“Religion. Together we can find a cure.” So read the T-shirt that had me nodding my head in agreement and asking “Where can I sign up? “ The etymology of religion is the Latin “religio” which means to yoke, to bind. And in the big organized religions, this usually means yoking us to an all-powerful Deity who demands obedience, to a dogma that conveniently suits a ruling class of priests and often has given permission to loot, to plunder, to dominate, to rape, to murder in the name of God. That portrays each innocent and beautiful baby born as a miserable sinner who must blindly believe to be redeemed.
This is particularly true of the three monotheistic religions— Christianity, Islam and Judaism. The multiple gods of Hinduism and a Buddha who is “not a god, not a saint, not a deity, but simply awake” has always held more appeal for me and while not exempt from the pitfalls of mass organized religion, both have created less havoc in terms of justifying conquest, forced conversion, slavery, genocide and other atrocities in the name of spiritual duty.
But these “Big Five” are far from the only show in town. In addition to others like Shintoism, Taoism, Zorasterianism, Sikhism, Bahai and the various mystic traditions within the big five— the Jesuits, the Sufis, the Kabbalah mystics, the Yogis, the Zen monks— there are indigenous religions throughout the world of extraordinarily diverse (though constantly threatened) indigenous populations, from the various North American native American populations to the South American ones to the Australian Aboriginals, the Lapps, the Candomble practictioners in Brazil, Santeria in Cuba, Voudon in Haiti, and countless groups throughout Southeast Asia and the continent of Africa. There are literally thousands of paths to Spirit and most of them offer a more connected and experiential way to awaken Spirit in us, with a more beautiful and less world-wrecking story about what the Gods want from us and what we are here to offer them.
In his introduction to a second book by Martin Prechtel titled Secrets of the Talking Jaguar, the poet Robert Bly writes:
Mayan tradition does not teach that the Gods want people to be sinless or perfect, but they believe the Gods love beauty, eloquence, fine clothes, great music, good poems, bravery, high animal spirits and gratitude. These human qualities taste like honey to the Gods and the Gods are like bears who have to come into the village whenever they smell that honey. Thus, the Mayan people’s main and ancient job is to be beautiful and grateful.”

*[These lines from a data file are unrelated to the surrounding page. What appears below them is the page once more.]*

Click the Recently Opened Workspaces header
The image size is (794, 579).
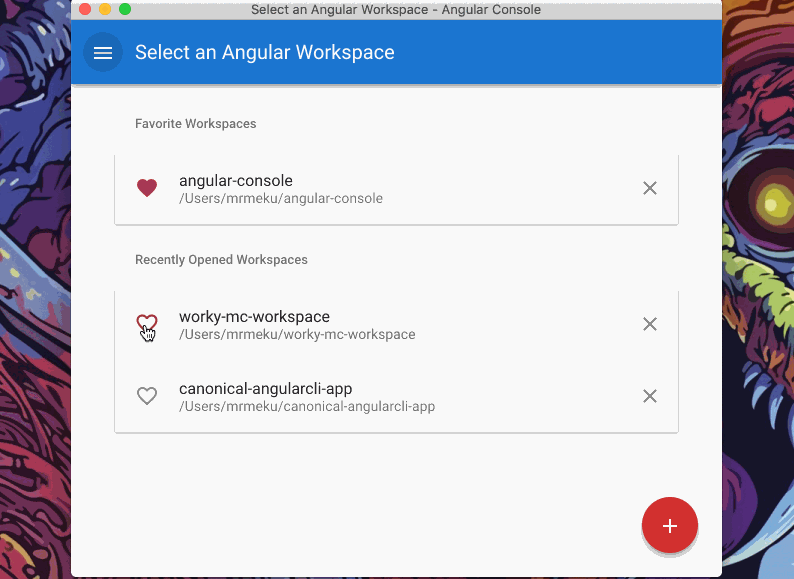[x=221, y=260]
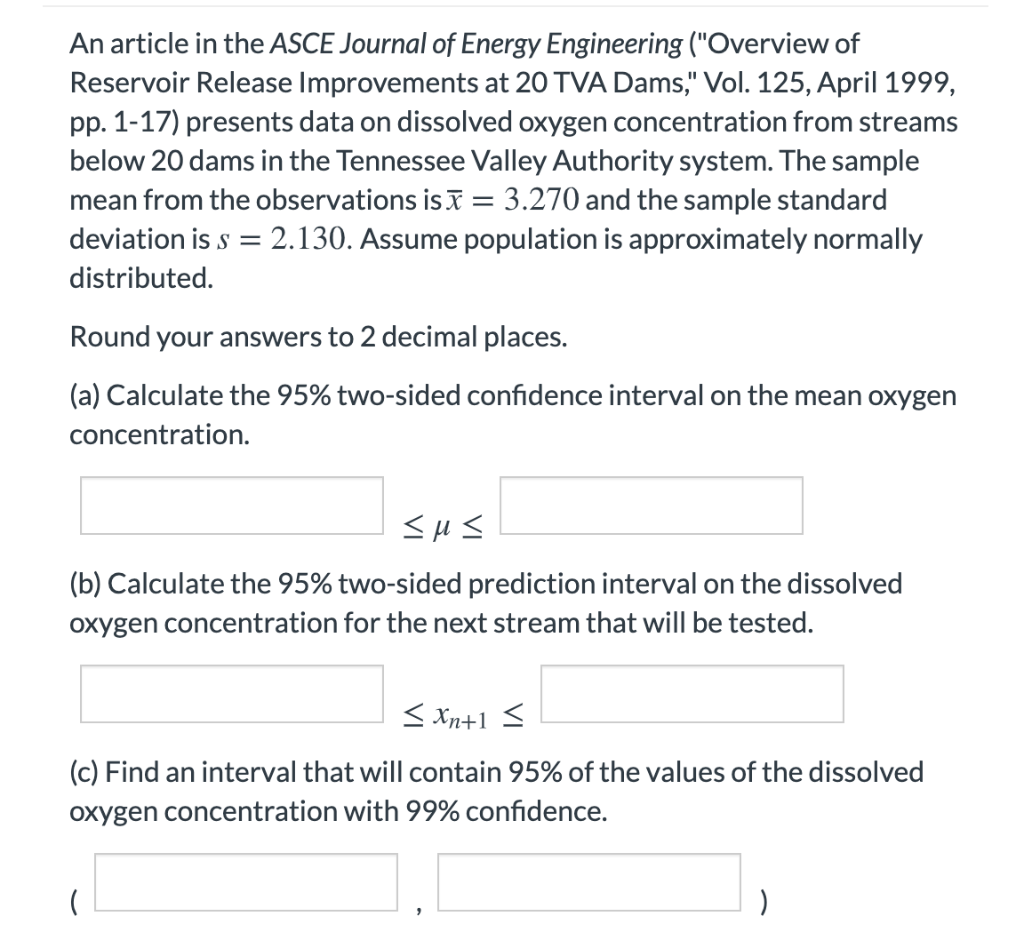Click the µ symbol between the answer boxes
Screen dimensions: 1024x940
441,527
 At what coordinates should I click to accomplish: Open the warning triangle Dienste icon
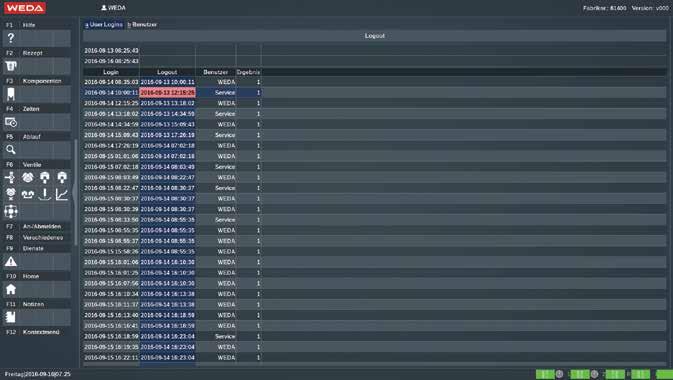pyautogui.click(x=11, y=261)
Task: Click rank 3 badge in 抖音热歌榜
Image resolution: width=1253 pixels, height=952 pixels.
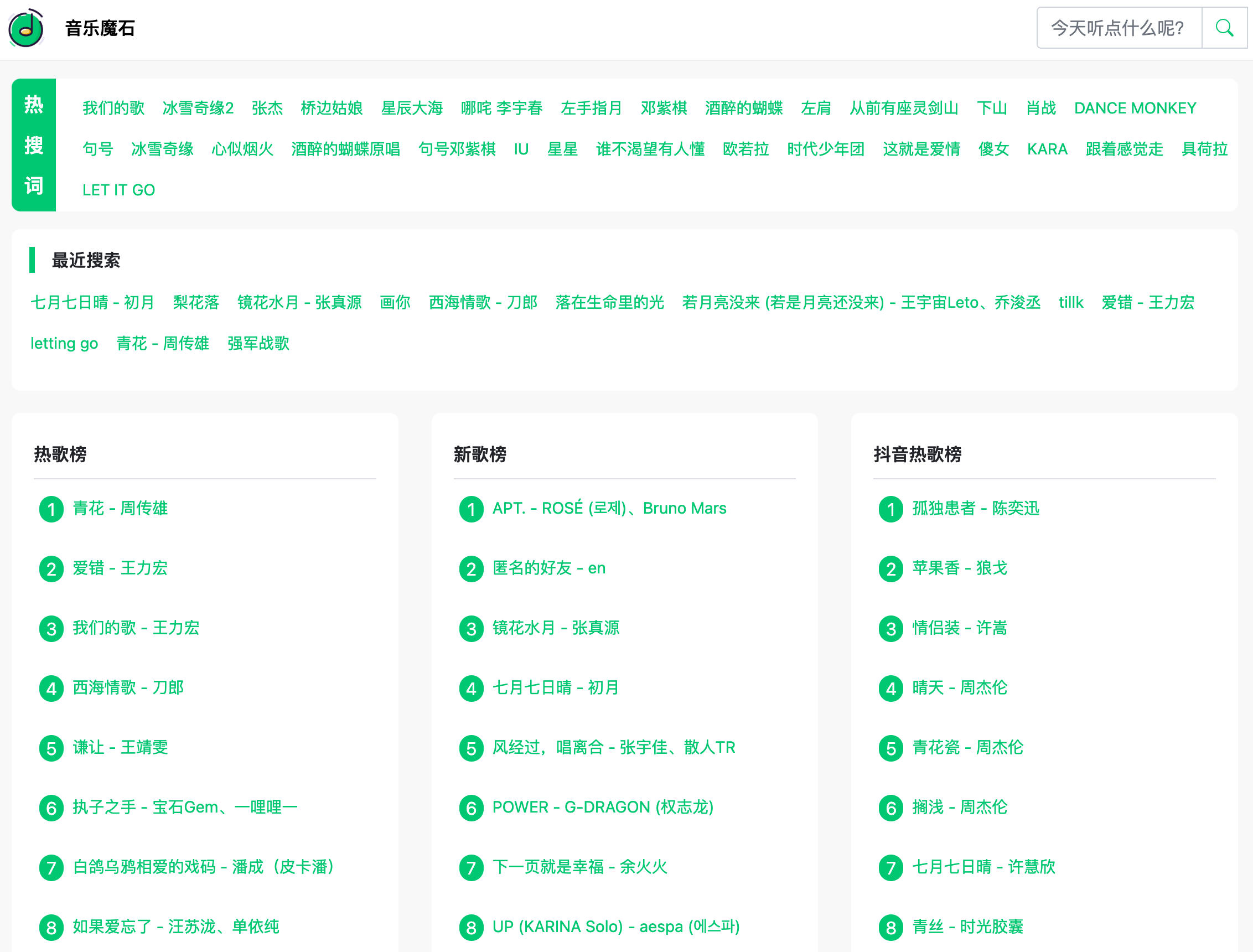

Imagine a speed-dating situation where everyone is shopping for religion. In one booth, you’re told that someone had to die because you’re a miserable sinner and if you don’t obey, you’ll be roasting in hellfire for eternity, while in another, that the Gods want you to dance and make great music and dress well and savor life with gratitude. Which would you choose? And what kind of culture would flower out of large groups making the same choice? Bly goes on:
From these metaphors of honey, of Gods crazy about smoke and dancing, we get a scent of the “original, flowering earth,” the fantastic fragrance that can come into human life when old women and men help the young ones to embody beauty and eloquence and eight-hundred-old rituals of gratitude get a chance to play themselves out…That people are taught that it’s good for each person in the village to be in debt, economically and spiritually, to every other person in the village, that it’s wise to give payback to the spirits and to Mother Earth constantly, that it’s good to weep generously when a human being dies so he or she can make it all the way across to the other side…”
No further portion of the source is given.